French contemporary artist

Yahel Chirinian is a French contemporary sculptor and installation artist who lives and works in India. She opened the avant-garde Monsoon Heritage Studio in Goa in 2002 and won the "Goan of the Year" Award in the Arts and Culture category from Lokmat in 2016.

== Biography ==
Yahel Chirinian was born on 29 August 1970 in Avignon (France), where she discovered the world of theatre, contemporary dance, literature and the arts. She won a scholarship to attend Immaculee Conception boarding school in Carpentras, and later earned admission to the École supérieure d'art d'Avignon and won a grant at the Musashino Art University of Tokyo. After studying plastic arts and architecture, she specialized in visual art and conceptual art installations. She settled in Goa (India) in 2002, where she continues her artistic career through her studio, Monsoon Heritage.

== The Monsoon Heritage Studio ==
Chirinian's work reappropriates Hindu sacred icons as well as classic symbols from western art. The artist chooses to represent gods from the Hindu pantheon including Kali and Ganesh, so as other personalities like Shivaji or sadhu's skulls.
Her works take the form of sculpture, to which she affixes shards of mirror glass. She cites Jean Cocteau as a major influence, particularly his relationship to the truth and appearances and his perception of the world.

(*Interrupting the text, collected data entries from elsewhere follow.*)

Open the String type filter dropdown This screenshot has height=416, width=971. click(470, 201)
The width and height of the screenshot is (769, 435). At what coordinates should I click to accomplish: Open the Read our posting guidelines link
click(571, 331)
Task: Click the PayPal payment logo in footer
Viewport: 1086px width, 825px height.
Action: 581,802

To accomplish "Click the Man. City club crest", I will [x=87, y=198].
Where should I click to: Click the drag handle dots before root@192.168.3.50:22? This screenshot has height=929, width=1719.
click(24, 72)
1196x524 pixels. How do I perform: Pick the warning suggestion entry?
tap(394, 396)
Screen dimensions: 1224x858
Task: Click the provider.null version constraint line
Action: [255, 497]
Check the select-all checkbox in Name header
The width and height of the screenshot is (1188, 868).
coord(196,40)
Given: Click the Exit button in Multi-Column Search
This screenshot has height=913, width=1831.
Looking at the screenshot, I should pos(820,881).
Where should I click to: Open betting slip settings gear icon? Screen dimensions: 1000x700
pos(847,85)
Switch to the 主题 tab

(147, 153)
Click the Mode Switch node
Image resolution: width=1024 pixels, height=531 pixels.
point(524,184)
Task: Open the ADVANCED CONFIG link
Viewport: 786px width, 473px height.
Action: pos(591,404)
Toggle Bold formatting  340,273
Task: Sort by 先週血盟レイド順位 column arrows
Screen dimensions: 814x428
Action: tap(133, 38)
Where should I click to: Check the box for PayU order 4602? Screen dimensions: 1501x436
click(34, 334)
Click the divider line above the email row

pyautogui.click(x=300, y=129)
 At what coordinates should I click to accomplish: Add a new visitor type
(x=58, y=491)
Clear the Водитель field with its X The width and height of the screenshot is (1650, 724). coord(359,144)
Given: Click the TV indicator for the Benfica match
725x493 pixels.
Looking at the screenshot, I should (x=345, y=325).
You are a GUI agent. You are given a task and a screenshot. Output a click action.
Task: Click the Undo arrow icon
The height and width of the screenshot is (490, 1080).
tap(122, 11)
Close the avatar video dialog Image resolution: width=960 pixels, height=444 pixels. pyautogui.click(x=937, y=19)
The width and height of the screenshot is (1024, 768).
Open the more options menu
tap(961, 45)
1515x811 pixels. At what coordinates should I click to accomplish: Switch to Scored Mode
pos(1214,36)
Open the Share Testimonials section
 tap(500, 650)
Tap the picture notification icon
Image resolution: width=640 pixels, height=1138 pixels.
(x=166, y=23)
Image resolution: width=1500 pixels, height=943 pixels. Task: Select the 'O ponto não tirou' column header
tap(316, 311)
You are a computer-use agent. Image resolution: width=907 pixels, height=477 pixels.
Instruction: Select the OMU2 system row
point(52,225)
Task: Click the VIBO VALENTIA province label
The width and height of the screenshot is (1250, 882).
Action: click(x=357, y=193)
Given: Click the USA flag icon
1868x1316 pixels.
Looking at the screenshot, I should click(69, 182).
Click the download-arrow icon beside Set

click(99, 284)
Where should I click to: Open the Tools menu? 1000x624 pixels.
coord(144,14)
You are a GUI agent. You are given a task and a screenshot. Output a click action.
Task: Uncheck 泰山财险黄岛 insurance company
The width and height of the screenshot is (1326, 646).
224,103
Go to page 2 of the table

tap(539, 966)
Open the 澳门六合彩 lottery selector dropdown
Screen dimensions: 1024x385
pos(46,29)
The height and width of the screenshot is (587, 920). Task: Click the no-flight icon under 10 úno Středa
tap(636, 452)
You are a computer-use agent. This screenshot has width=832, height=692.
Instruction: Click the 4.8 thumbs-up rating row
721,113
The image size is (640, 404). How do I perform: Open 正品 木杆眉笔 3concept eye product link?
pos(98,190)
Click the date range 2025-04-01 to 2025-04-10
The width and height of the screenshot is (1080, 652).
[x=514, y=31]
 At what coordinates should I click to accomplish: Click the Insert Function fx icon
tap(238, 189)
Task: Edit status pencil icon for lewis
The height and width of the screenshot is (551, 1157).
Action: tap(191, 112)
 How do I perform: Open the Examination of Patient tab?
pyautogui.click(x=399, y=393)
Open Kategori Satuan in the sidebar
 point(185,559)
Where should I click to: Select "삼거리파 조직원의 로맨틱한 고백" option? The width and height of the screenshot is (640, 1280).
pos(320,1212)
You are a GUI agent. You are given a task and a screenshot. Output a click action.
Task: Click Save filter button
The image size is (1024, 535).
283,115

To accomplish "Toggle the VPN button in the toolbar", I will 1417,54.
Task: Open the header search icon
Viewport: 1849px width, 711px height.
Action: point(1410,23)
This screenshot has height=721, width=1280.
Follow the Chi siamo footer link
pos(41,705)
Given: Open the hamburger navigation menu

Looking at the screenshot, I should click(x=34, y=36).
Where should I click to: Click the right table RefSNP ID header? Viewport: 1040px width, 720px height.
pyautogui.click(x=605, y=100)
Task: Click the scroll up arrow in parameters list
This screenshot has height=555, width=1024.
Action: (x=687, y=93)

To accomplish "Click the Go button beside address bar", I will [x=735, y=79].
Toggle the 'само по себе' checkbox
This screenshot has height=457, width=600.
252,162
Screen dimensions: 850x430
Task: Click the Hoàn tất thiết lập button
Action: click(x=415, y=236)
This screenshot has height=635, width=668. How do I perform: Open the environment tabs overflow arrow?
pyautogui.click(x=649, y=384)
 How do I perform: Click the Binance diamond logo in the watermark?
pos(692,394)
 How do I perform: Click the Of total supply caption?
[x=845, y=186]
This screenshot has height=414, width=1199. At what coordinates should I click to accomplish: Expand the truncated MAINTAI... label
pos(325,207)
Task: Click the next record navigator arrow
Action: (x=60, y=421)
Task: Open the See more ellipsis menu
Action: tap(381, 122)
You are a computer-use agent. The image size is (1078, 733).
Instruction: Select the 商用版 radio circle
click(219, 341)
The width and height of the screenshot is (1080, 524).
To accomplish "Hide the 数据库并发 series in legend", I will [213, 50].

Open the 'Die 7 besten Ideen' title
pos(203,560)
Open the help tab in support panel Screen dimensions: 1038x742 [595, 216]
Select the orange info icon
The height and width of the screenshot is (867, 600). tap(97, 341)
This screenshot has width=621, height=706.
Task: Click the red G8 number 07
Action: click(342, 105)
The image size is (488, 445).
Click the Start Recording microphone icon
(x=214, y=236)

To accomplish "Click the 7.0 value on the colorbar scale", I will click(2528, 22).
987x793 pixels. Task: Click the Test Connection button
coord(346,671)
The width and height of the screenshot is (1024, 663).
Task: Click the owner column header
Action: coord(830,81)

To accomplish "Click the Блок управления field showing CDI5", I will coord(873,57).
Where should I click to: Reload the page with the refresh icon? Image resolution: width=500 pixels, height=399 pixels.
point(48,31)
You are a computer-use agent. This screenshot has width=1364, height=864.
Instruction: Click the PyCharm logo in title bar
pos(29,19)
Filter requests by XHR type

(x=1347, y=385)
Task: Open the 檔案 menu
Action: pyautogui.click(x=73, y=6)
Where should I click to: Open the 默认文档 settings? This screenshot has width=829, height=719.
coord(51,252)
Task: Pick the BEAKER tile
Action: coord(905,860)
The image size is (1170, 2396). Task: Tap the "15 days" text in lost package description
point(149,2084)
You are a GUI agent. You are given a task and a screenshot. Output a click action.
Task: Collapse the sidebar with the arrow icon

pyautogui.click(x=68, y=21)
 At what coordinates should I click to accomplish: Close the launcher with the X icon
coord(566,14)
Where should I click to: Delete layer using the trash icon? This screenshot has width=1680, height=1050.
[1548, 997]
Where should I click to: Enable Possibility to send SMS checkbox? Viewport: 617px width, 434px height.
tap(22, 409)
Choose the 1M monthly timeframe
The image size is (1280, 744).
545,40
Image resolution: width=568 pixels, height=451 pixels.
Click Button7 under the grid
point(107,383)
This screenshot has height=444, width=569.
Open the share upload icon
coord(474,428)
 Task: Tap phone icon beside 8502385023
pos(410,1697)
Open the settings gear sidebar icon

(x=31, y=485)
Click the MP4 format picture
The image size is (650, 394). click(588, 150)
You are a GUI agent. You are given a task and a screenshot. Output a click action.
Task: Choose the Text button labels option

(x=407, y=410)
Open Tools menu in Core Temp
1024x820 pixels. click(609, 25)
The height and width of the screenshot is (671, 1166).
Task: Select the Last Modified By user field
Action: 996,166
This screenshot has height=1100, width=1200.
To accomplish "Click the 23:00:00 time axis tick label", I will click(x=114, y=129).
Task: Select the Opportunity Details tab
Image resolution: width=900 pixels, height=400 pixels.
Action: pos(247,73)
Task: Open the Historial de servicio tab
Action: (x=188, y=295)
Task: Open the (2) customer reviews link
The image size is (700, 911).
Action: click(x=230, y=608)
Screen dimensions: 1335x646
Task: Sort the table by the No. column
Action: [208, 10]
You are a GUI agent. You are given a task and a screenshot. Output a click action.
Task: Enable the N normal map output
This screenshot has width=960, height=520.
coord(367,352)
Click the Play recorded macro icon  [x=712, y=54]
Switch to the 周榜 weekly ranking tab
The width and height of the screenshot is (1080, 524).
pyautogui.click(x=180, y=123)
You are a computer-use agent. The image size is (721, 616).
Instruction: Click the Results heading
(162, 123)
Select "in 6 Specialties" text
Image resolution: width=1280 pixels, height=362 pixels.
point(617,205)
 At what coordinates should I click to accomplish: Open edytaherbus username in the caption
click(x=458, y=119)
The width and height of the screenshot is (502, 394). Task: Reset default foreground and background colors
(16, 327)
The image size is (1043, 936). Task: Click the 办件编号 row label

At Monsoon Heritage, Chirinian works with a team of female assistants, hiring women from difficult family and social backgrounds.
The studio provides installations for international private collections and art galleries. Chirinian's work also can be found in luxury hotels in India such as the Park Hotel from Kolkatta, Hyderabad and Goa, and the Taj Hotels.

Journalist Karen Lajon, from the "Le journal du dimanche" once asserted "The sculptures of Ganesh have found their place. Whether it is among Indian politicians or Bollywood and Hollywood celebrities, the iconic centerpiece of Yahel Chirinian is now a part of the Indian Artistic heritage."

The National Center of Plastic Arts ("Le Centre national des arts plastiques") describes Chirinian's art as "halfway between holy object and decoration object […], her art makes flirt design and art, pop and baroque, sacred and sacrilege".

== List of exhibitions and installations ==
• May 2013: "The Park Hotel" - Goa (Hospitality)

• March 2012: "Neemrana's Ishavilas" - Goa (Hospitality)

• November - December 2010: Sadhu pop, vanitas vanitatum- Paris (Art Gallery)

• January – February 2010: If I can't dance tonight – Bruxelles (Art gallery)

• May 2008: "The Park Hotel, Aura Spa" - Hyderabad (Hospitality)

== Distinction ==
Chirinian received the award of "Best Artist and Contribution to Art" of the year 2016, in the category Art and Culture. She is the first artist to achieve artistic distinction in India as a woman and a foreigner.